Four new joint GO train and SmartTrack stations are coming to the east end, the second transit pledge in as many days that the city will have to find money for by year’s end.
The stations on the Stouffville and Lakeshore East lines announced Wednesday will be built at the Unilever site near the Donlands, Gerrard Street and Carlaw Avenue, Finch Avenue East and also Lawrence Avenue East in Scarborough.
Mayor John Tory said the station build combined with the other big-ticket transit expansions currently underway or being discussed at city hall — including the Crosstown line, Scarborough subway and Downtown Relief Line — “are vitally important to the city’s east end.”
Fending off questions about how the city will pay for the transit-build out, Tory promised an “adult conversation” about new revenue tools would come after the city finishes debating new general revenue tools outlined in a KPMG report to council released Tuesday.
But Tory said the transit money will be found. “We don’t have a choice not to do these projects.”
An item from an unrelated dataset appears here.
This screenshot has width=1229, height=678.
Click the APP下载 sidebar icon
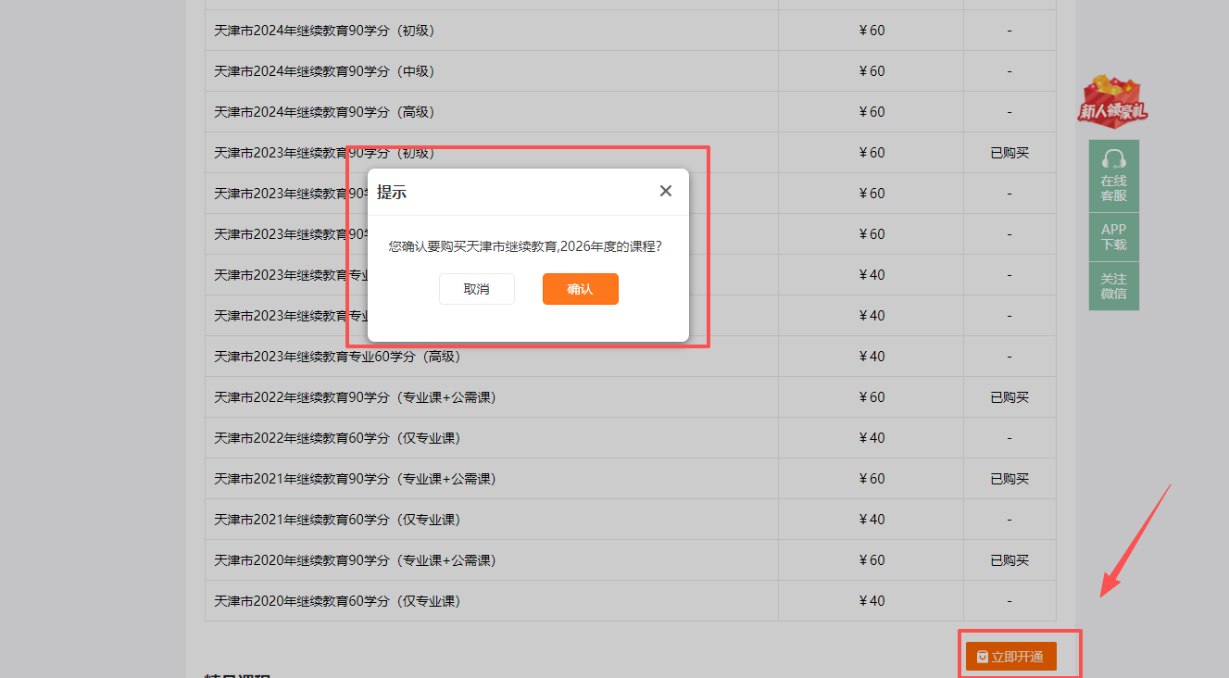pyautogui.click(x=1113, y=236)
Unilever site dubbed “East Harbour” with concept images pic.twitter.com/8gcMbyHCmn
— Mark McAllister (@McAllister_Mark) June 22, 2016
One project in particular — the one-stop Scarborough subway — has come under renewed criticism after its estimated cost went up by 50 per cent to $2.9 billion last week, and then $3.16 billion Tuesday after the city manager revised the price tag.
Compounding the cost fears, the hotly contested subway’s ridership projections were recently revised downward, to just 20 per cent of capacity during peak hours.
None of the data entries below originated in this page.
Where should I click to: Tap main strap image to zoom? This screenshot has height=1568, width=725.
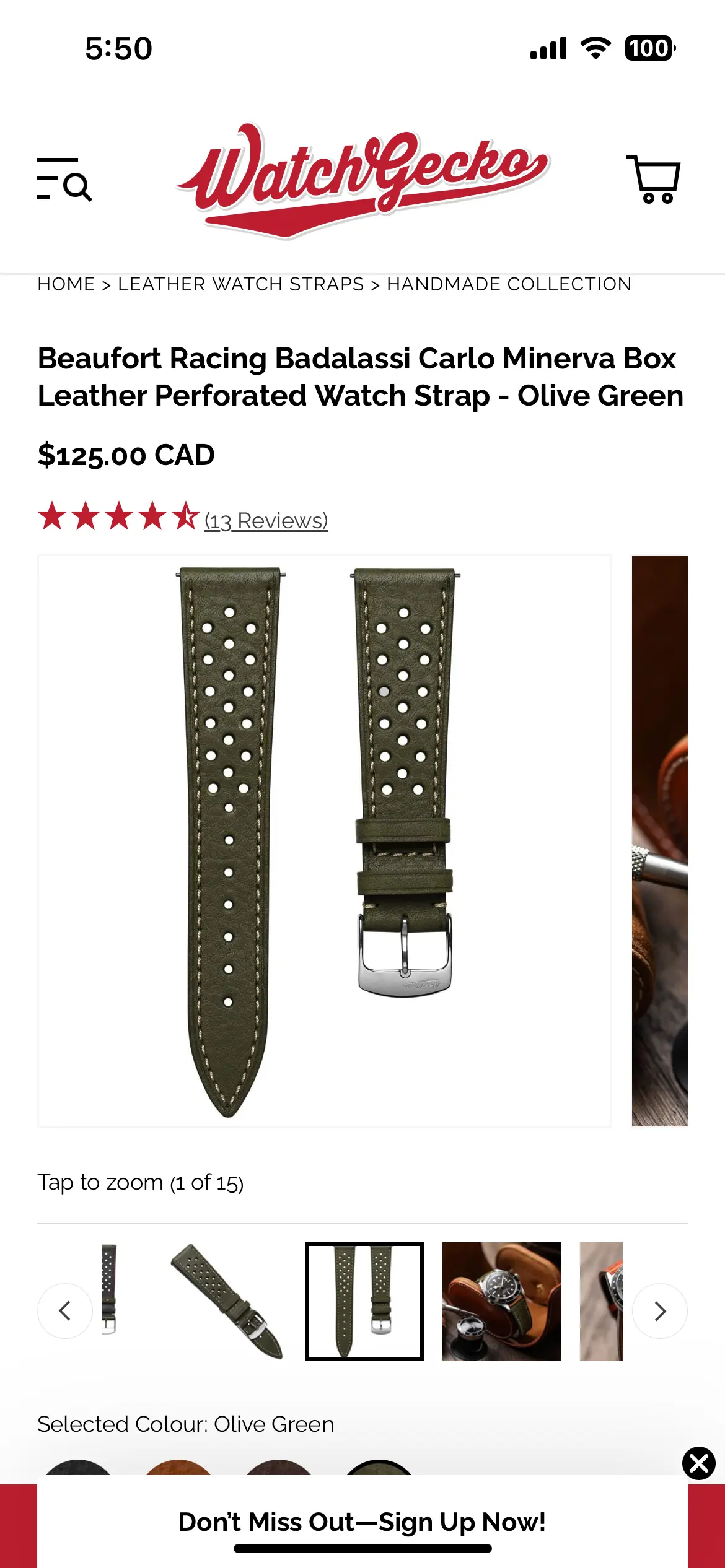pos(325,841)
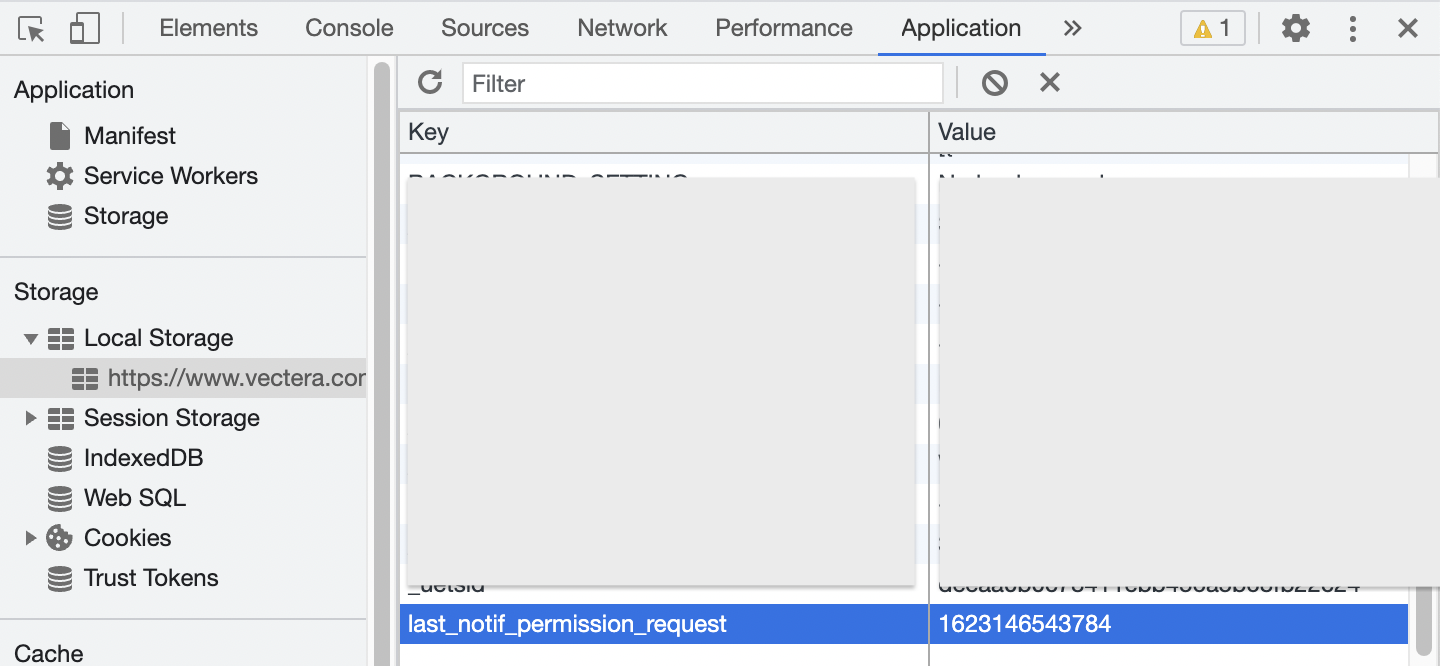The height and width of the screenshot is (666, 1440).
Task: Click the inspect element cursor icon
Action: click(x=32, y=29)
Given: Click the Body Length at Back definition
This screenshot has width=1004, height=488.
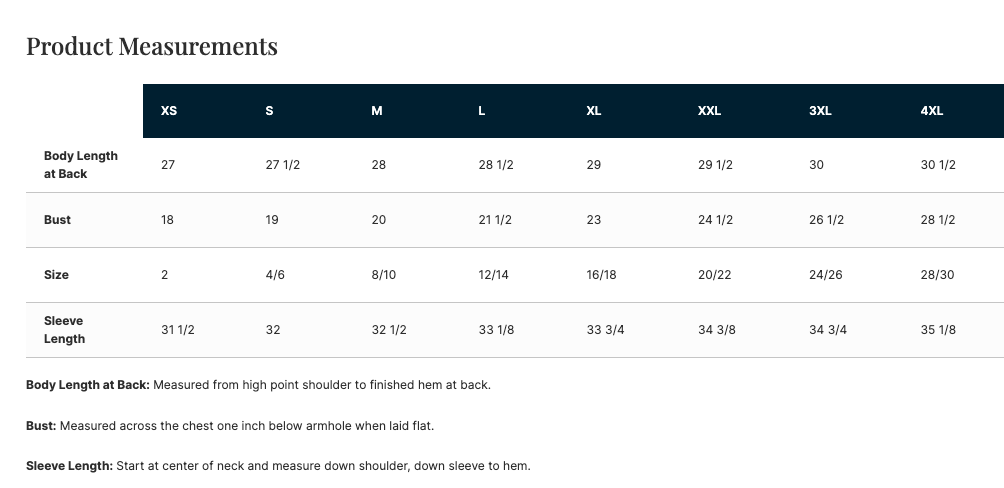Looking at the screenshot, I should [x=258, y=385].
Tory again defended the expansion, saying that in 25 years “no one will be debating extending the Bloor subway to the east.”
He called the current subway cost estimate reliable, decrying earlier figures as “drawn out of a hat,” but wouldn’t guarantee the recent cost estimate won’t rise.
— John Tory (@JohnTory) June 22, 2016
In addition to the stops announced Wednesday, the city is also helping fund four GO station expansions in the west end, two of which will double as SmartTrack stops. That contribution is due by year’s end, and Transportation Minister Steven Del Duca said the province is optimistic the city will be ready with its share of the bill.